The Kennicutt-Schmidt Star Formation Relation at z~2
Desika Narayanan (Harvard/Arizona), Thomas J. Cox (Carnegie),, Christopher Hayward (Harvard), Lars Hernquist (Harvard)

TL;DR
This study develops a method to interpret high-redshift galaxy observations of CO emission lines, revealing that the true star formation relation is steeper than what raw CO data suggests due to differential excitation effects.
Contribution
It introduces a novel approach combining galaxy evolution models and radiative transfer to link observed CO relations to the underlying star formation law at z~2.
Findings
Differential CO excitation affects observed SFR-CO relations.
The underlying Schmidt index at z~2 is approximately 1.5.

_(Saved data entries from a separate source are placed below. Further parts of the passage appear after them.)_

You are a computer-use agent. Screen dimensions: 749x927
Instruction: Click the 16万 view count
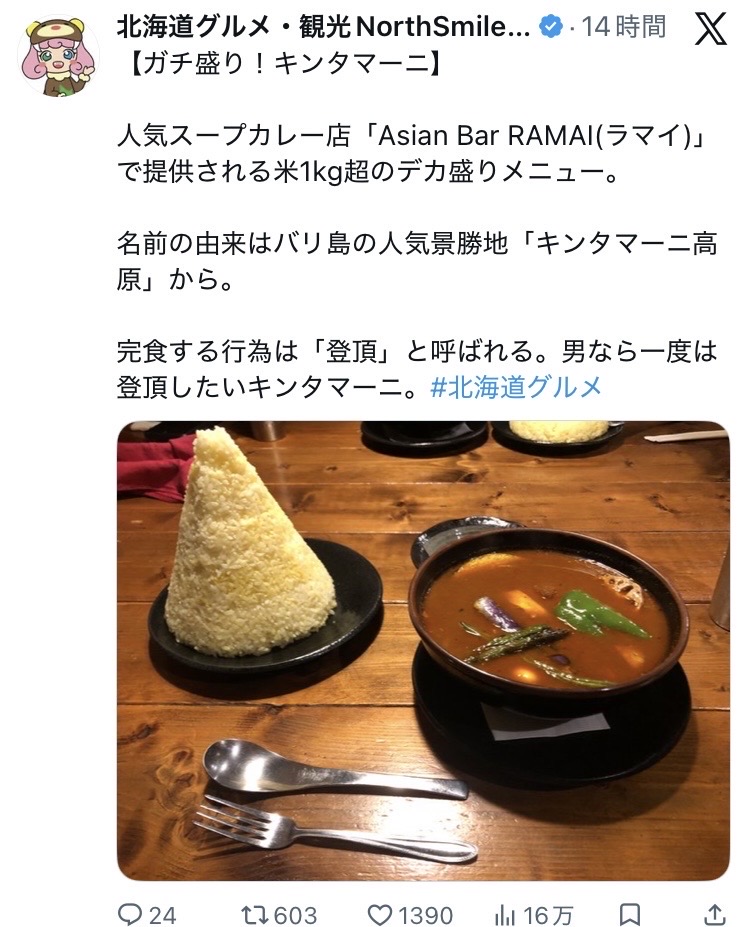tap(549, 915)
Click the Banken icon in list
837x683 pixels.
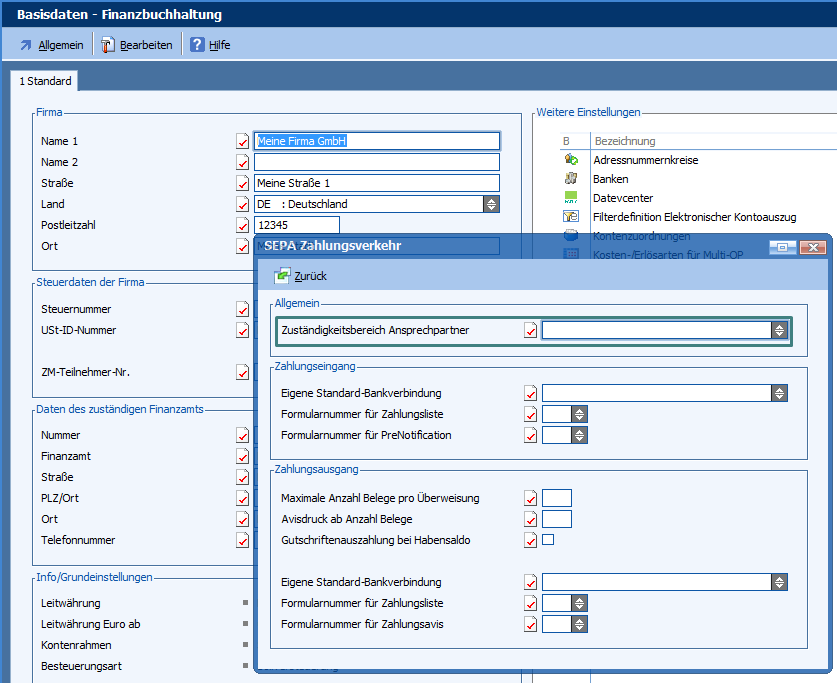(571, 179)
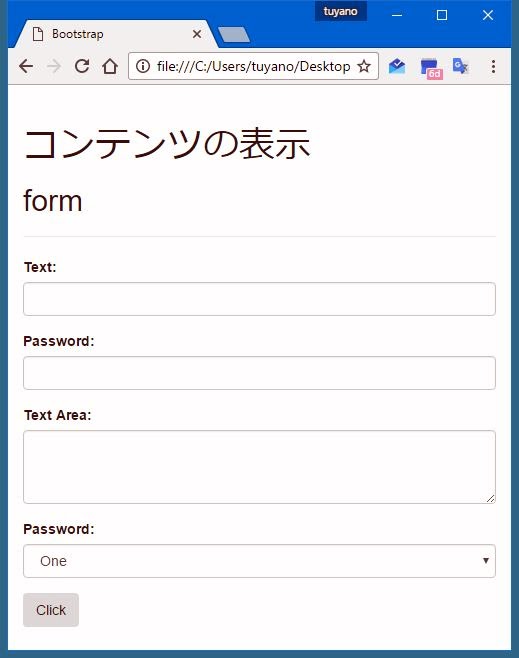The image size is (519, 658).
Task: Close the Bootstrap tab
Action: pyautogui.click(x=197, y=34)
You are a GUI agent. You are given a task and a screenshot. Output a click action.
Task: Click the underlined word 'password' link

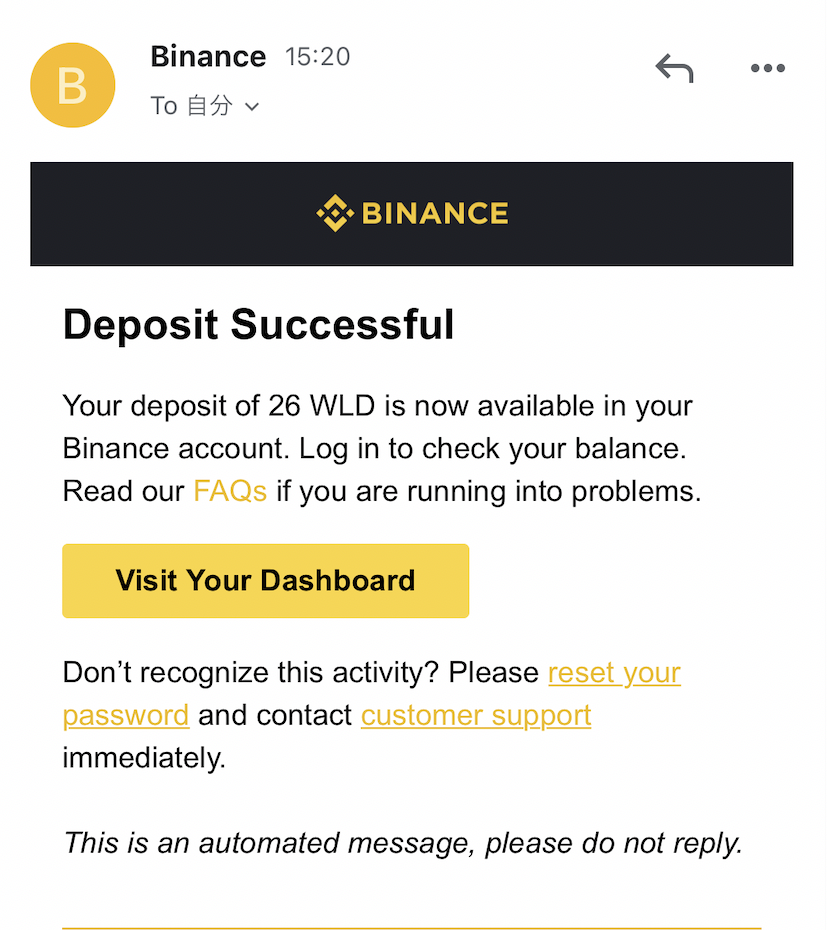126,716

Observed CO relations underestimate the true star formation relation.
Abstract
Recent observations of excited CO emission lines from z~2 disc galaxies have shed light on the Kennicutt-Schmidt relation at high-z via observed SFR-CO (J=2-1) and (J=3-2) relations. Here, we describe a novel methodology for utilising these observations of high-excitation CO to derive the underlying Schmidt (SFR-rho^N) relationship. To do this requires an understanding of the potential effects of differential CO excitation with SFR. If the most heavily star-forming galaxies have a larger fraction of their gas in highly excited CO states than the lower SFR galaxies, then the observed molecular SFR-CO^alpha index, alpha, will be less than the underlying (volumetric) Schmidt index, N. Utilising a combination of SPH models of galaxy evolution and molecular line radiative transfer, we present the first calculations of CO excitation in z~2 disc galaxies with the aim of developing a mapping…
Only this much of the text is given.